*** Opening Entries shown ***
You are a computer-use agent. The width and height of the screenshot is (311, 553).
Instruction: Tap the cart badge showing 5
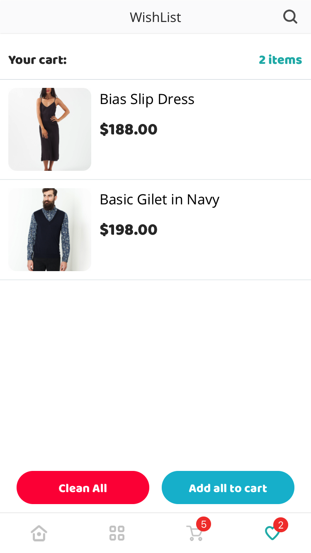[x=204, y=524]
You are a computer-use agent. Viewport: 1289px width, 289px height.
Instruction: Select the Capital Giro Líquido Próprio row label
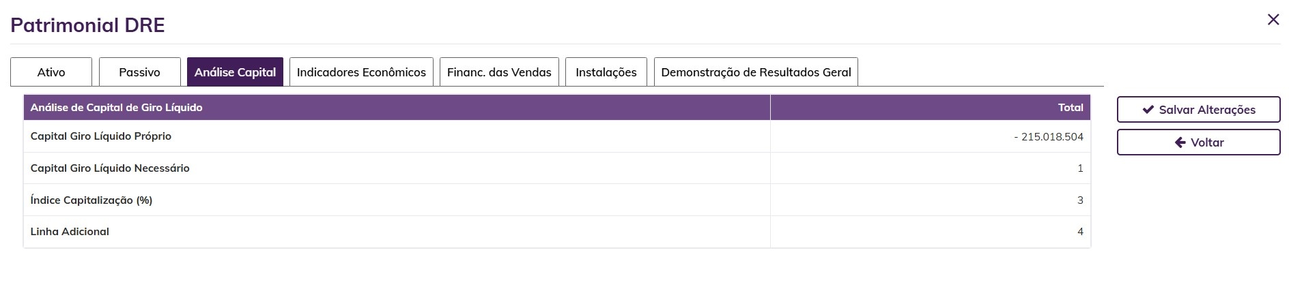click(x=101, y=136)
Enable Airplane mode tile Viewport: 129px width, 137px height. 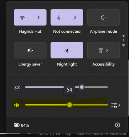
*** Closing Entries shown ***
_Required action_: Word for word, restate each line above, minus its pictures.

_Problem solution_:
You are a computer-use agent. The width and height of the screenshot is (311, 553).
Instruction: Tap the cart badge showing 5
[x=204, y=524]
You are a computer-use agent. Viewport: 1289px width, 289px height.
Instruction: Select the Capital Giro Líquido Próprio row label
click(x=101, y=136)
Enable Airplane mode tile Viewport: 129px width, 137px height. 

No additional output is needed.